• _Task objective_
Whenever "each" appears in a line of the entries below, that line counts; give the total only.
:: Study material
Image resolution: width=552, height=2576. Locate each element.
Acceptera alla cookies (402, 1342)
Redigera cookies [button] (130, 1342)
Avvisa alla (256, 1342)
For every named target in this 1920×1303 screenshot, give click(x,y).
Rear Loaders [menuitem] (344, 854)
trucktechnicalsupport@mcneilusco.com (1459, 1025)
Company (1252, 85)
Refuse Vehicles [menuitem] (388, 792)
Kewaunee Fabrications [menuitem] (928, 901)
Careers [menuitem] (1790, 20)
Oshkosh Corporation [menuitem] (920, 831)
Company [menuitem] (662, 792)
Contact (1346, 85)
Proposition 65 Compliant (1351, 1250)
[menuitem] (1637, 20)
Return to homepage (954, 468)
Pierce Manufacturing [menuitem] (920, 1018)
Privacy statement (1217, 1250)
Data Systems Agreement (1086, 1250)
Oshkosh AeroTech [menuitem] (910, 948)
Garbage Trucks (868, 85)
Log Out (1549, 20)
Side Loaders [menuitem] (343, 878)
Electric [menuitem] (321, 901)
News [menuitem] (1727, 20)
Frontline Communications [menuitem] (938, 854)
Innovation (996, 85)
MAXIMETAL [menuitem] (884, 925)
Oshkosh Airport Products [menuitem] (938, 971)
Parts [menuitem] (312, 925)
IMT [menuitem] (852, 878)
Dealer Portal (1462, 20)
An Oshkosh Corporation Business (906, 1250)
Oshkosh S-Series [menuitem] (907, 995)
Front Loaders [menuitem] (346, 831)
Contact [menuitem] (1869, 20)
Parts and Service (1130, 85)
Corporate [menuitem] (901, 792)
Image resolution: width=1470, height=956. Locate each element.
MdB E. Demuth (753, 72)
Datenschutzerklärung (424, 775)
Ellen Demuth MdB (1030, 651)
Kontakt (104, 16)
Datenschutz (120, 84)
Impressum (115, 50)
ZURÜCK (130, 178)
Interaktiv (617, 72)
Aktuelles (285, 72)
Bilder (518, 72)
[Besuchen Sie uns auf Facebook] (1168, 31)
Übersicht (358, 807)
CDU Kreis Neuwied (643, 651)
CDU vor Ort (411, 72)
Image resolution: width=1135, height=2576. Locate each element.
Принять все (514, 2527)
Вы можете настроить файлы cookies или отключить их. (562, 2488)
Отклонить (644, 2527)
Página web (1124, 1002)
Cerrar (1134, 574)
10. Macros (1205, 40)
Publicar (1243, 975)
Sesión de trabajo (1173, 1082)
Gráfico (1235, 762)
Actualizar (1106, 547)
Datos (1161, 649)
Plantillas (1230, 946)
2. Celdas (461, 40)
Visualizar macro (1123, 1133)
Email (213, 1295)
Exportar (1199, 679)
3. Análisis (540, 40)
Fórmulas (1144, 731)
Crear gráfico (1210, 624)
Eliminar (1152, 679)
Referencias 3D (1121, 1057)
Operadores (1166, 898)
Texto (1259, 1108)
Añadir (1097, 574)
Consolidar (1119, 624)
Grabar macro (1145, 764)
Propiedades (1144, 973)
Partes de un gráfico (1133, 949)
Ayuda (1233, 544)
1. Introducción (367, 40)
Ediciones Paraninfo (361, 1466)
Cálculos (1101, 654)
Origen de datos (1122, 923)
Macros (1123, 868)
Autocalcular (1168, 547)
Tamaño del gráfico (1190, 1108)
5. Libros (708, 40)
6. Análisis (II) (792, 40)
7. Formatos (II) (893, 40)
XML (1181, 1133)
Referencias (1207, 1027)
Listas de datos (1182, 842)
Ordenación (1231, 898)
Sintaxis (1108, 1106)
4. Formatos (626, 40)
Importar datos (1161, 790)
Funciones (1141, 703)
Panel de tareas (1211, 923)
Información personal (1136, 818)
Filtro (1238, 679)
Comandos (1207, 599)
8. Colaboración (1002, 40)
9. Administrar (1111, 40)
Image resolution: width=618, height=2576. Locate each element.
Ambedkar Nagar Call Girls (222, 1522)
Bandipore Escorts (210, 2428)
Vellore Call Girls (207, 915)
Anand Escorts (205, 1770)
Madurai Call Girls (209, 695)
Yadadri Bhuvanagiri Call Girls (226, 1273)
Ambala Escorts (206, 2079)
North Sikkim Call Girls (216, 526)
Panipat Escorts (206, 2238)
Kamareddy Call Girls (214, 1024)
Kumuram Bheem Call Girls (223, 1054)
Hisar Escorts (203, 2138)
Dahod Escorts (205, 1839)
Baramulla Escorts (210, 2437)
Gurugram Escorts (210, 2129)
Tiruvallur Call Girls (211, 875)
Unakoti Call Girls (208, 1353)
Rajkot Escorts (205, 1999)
::::
• _Answer to the exercise_
4